Well, I will use this space for a Fraud Alert

Every now and then painters get an e-mail from an unknown person offering to buy a painting.

I think it’s not exaggerated to state that in 99,99% of all cases this turns out to be a fraudulent action. It goes like this: The artist is made believe that a certain Person from a place abroad, will buy an expensive painting from him or her. Very early in the correspondence it’s all about the money transfer. The painter then gets a cheque that is about two or three thousand Euros higher than the artist's fee. From this combined sum the artist is asked to deduct his or her fee and to transfer the rest to the "shipper" that in all of those cases is provided by the customer.

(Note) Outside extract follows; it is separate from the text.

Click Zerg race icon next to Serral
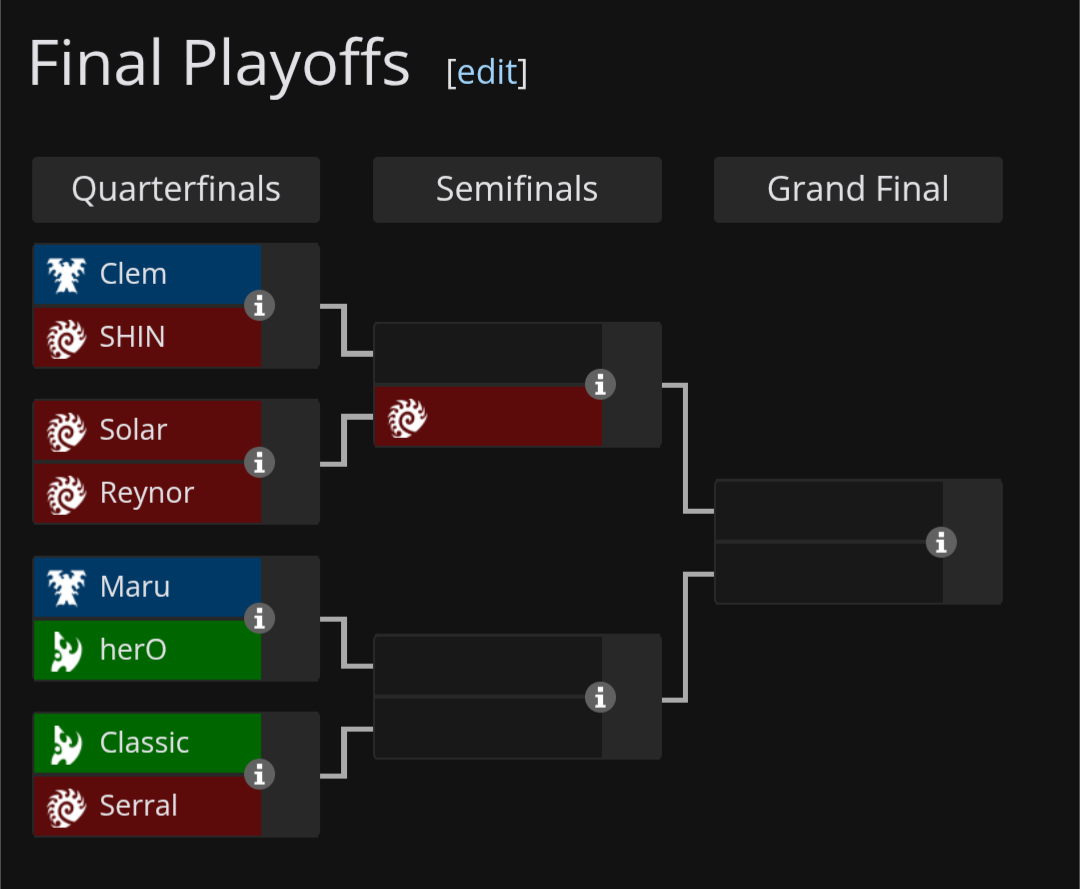Screen dimensions: 1080x889 (66, 806)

While the cheque is still in the process of examination by the artist’s bank the painter is asked to pay the shipper in advance for to start the collection of the painting. The account of the alleged "shipper" mostly belongs to a private person. Later it will turn out that the cheque is a bounced cheque only and the artist is deprived this way of the amount of the shipper's fee.

Well, I could easily produce a list with all the suspicious signs in such a correspondence or show, how a real art buyer would act in such a case. But of course I do not want to involuntary write a manual for potential impostors of what to avoid in such an e-mail or how to improve it in telling him how a real buyer would act or behave instead. Okay, I could make it a workshop with minimum 25 subscribers and a fee for each of them of 10,000 Euros ha ha ha. Okay, back to serious.

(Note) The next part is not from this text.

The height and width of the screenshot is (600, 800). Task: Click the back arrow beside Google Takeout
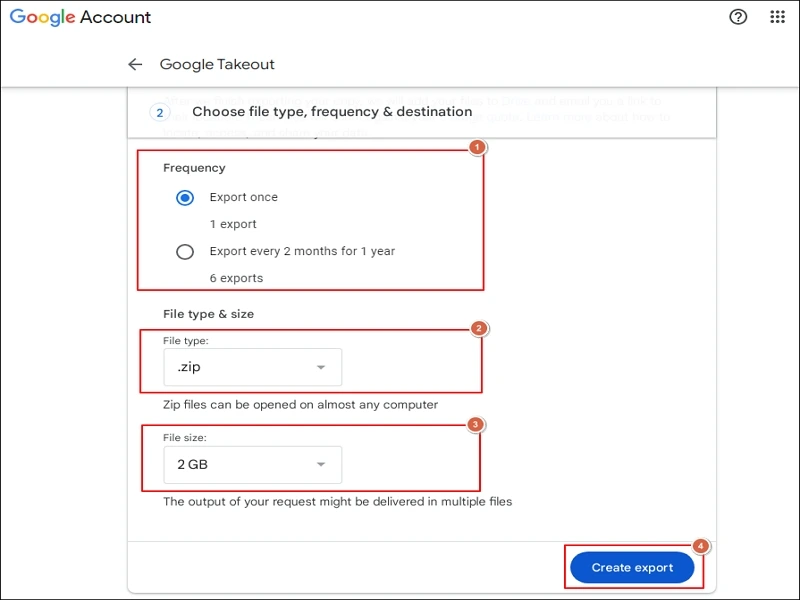[135, 64]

The problem however is not how perfect the impostor acts or how many suspicious hints are in such e-mails. The problem is a psychological one that lies in the human nature.

The average artist, and that is over 75% of them is more or less poor and constantly lacks money for to buy the needed materials, pay for the studio rent and so on. So the prospect of making a big deal automatically starts what we call hope. Hope triggers a kind of blindness against things or facts that would diminish hope. So the more in need an artist is the stronger is the hope factor and the more perfect the blindness towards reality and the weaker the ability to judge. So anyone not involved would see clearly what is going on, whereas the artist in hope does not, or better, does not want to see. This is the danger that might even let clever persons step in the trap.

So let’s cut a longer story short in summing up as follows:
When someone from abroad offers to buy a work of art, provides a shipping opportunity and a combined fee with you to pay the shipper, then HANDS OFF !

2012-09-29 12:24

Hi new to the art world regards selling my work, thanks its something that I would not know about. It has made me more aware of what is going on in the art world.

The painting that you have done is good, it is difficult to get good features in the portrait.